Liger (Linkedin GPU Efficient Runtime) Kernel is a collection of Triton kernels designed specifically for LLM training. We have implemented Hugging Face Compatible RMSNorm, RoPE, SwiGLU, CrossEntropy, FusedLinearCrossEntropy, and more to come. It can effectively increase multi-GPU training throughput by 20% and reduces memory usage by 60%. The kernel works out of the box with flash attention, PyTorch FSDP, and Microsoft DeepSpeed. We welcome contributions from the community to gather the best kernels for LLM training.
Liger Kernel用于加速训练,减小训练峰值显存,主要就是在transformers包的基础上,从liger_kernel.transformers包中,导入了一个apply_liger_kernel_to_xxx()的函数,用于替换原始transformers包写的各个组件,这些组件都是用triton重写加速过的。

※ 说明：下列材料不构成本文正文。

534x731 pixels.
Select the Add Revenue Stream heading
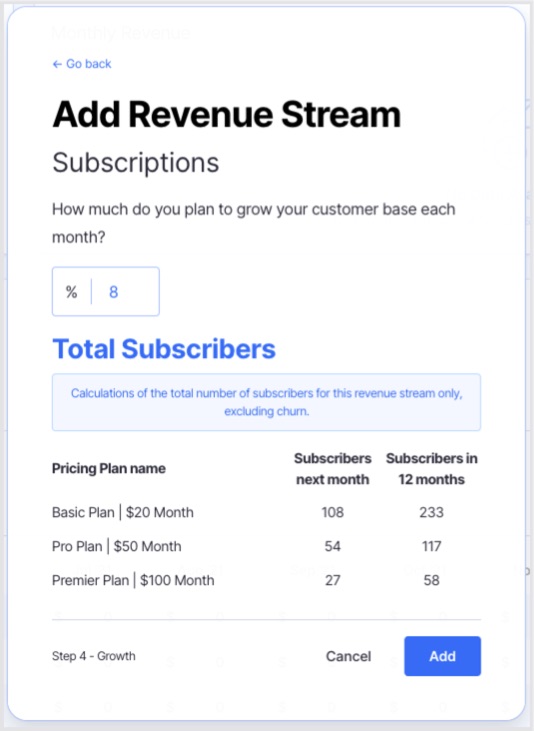(227, 114)
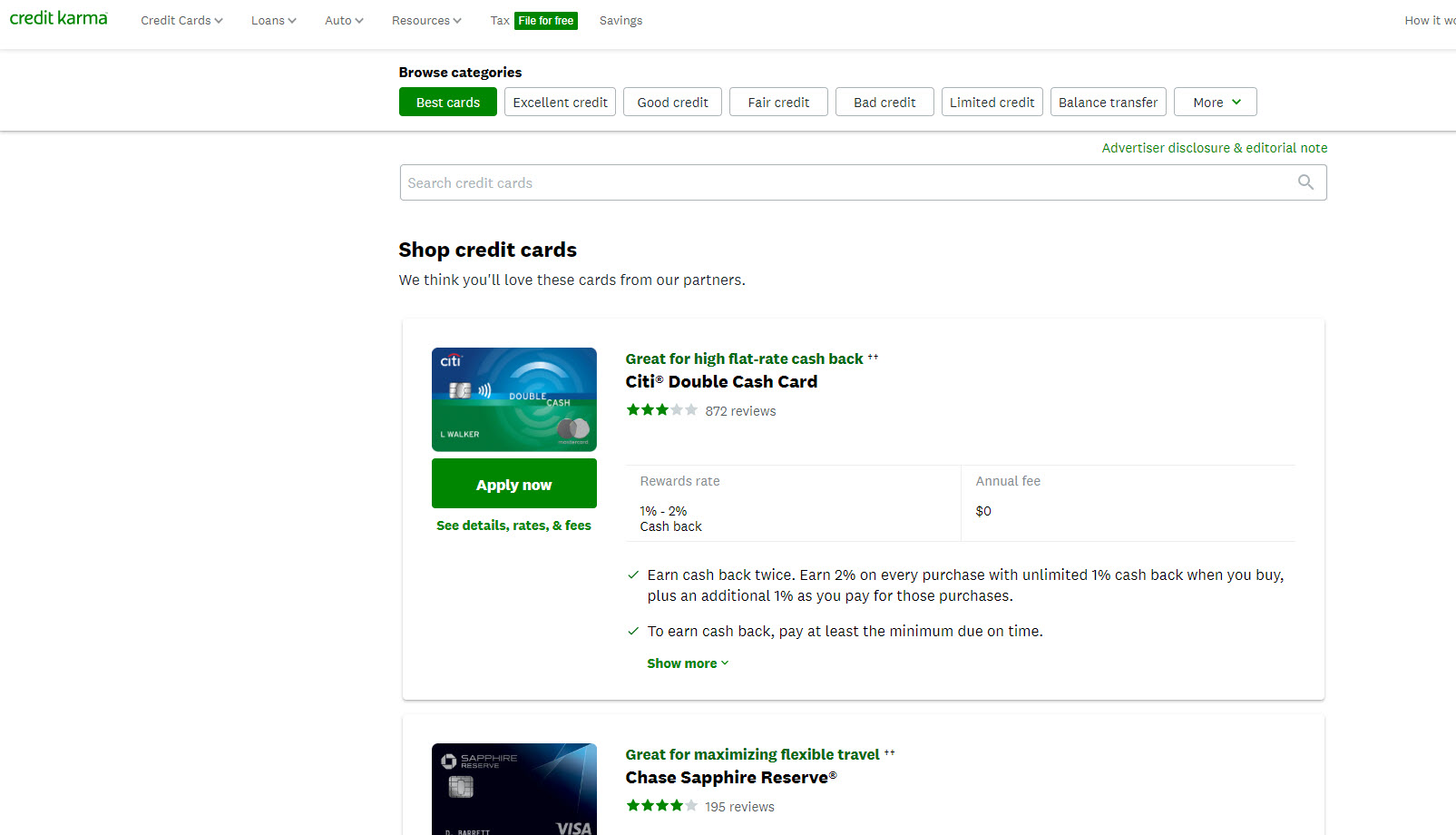1456x835 pixels.
Task: Expand the Resources menu
Action: click(x=426, y=21)
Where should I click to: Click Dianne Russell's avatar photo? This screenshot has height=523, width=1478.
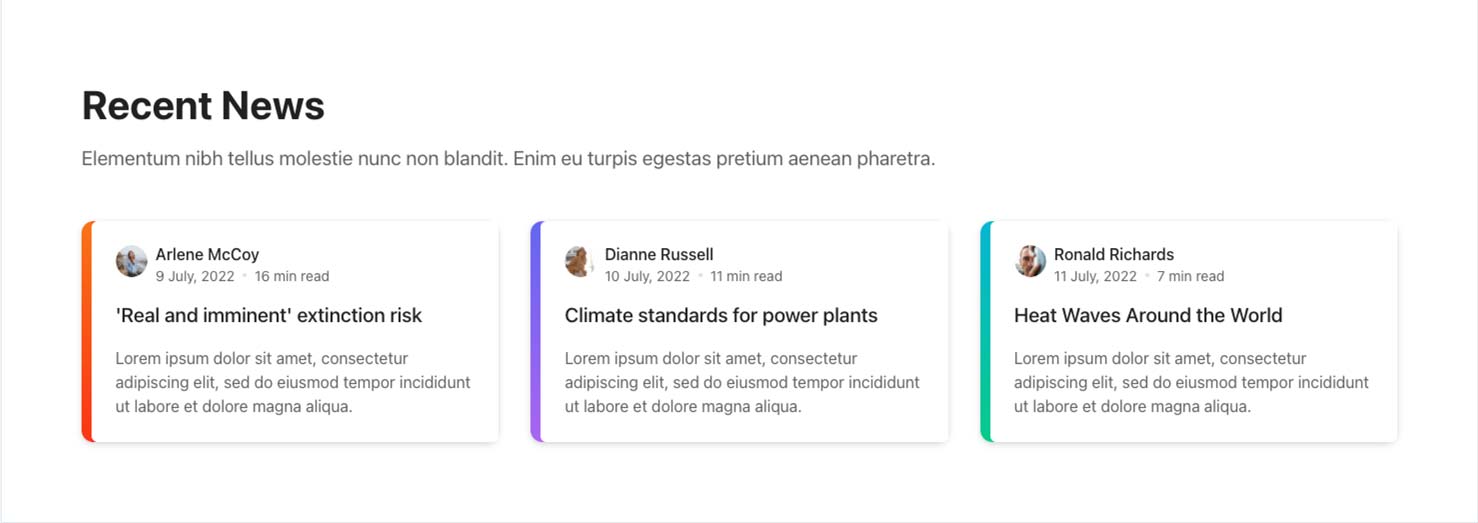tap(580, 262)
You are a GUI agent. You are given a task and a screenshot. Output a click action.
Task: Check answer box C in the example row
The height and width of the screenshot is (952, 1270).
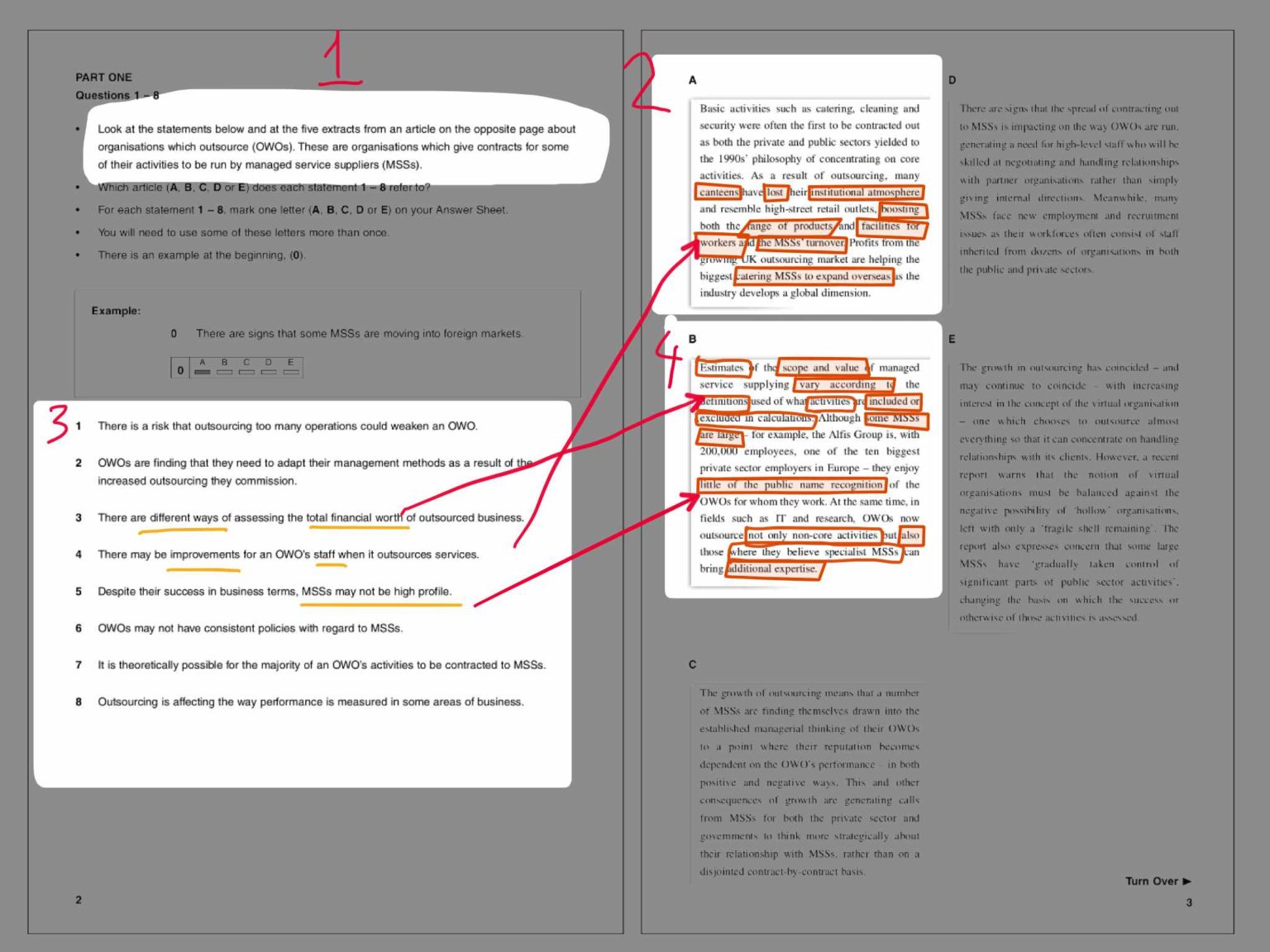[246, 371]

举个例子,下面是apply_liger_kernel_to_llama()函数的内容:就是把原始modeling_xxx的ROPE、RMS_Norm、Swiglu、Cross_Entorpy等模块给替换掉。
def apply_liger_kernel_to_llama(
rope: bool = True,
cross_entropy: bool = False,
fused_linear_cross_entropy: bool = True,
rms_norm: bool = True,
swiglu: bool = True,
model: PreTrainedModel = None,
) -> None:
"""
Apply Liger kernels to replace original implementation in HuggingFace Llama models (2 and 3)
Args:
rope (bool): Whether to apply Liger's rotary position embedding. Default is True.
cross_entropy (bool): Whether to apply Liger's cross entropy loss. Default is False.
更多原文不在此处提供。